▸ **WHAT THE EXERCISE ASKS**
Please quote exactly the lines below from the line containing "Museum (111, 2424)" to the line containing "You are a GUI", both lines included, and nothing else.

(Data entries)
········

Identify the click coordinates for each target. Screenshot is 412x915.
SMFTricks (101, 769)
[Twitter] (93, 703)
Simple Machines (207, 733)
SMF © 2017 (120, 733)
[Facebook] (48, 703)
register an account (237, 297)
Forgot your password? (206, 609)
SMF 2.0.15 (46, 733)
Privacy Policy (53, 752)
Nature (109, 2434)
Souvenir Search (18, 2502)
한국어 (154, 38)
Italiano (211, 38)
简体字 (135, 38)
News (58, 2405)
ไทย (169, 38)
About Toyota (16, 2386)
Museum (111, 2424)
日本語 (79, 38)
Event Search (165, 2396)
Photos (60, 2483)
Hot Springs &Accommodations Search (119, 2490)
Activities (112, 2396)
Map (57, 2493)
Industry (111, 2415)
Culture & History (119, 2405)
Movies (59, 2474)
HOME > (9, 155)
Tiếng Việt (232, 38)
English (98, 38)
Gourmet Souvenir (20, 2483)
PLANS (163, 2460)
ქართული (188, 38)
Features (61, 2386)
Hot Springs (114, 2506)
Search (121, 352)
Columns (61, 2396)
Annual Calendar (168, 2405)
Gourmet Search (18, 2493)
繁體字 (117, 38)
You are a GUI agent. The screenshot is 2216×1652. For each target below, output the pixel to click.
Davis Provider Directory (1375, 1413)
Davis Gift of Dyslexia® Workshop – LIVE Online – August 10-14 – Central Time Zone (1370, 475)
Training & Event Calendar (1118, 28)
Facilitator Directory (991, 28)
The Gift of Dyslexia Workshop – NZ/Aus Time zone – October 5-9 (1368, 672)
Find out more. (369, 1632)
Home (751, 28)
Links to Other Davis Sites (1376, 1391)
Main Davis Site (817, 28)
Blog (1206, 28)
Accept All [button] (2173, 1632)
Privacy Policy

········

▸ **EXERCISE RESPONSE**
Museum (111, 2424)
日本語 (79, 38)
Event Search (165, 2396)
Photos (60, 2483)
Hot Springs &Accommodations Search (119, 2490)
Activities (112, 2396)
Map (57, 2493)
Industry (111, 2415)
Culture & History (119, 2405)
Movies (59, 2474)
HOME > (9, 155)
Tiếng Việt (232, 38)
English (98, 38)
Gourmet Souvenir (20, 2483)
PLANS (163, 2460)
ქართული (188, 38)
Features (61, 2386)
Hot Springs (114, 2506)
Search (121, 352)
Columns (61, 2396)
Annual Calendar (168, 2405)
Gourmet Search (18, 2493)
繁體字 (117, 38)
You are a GUI agent. The screenshot is 2216×1652. For each target below, output the pixel to click.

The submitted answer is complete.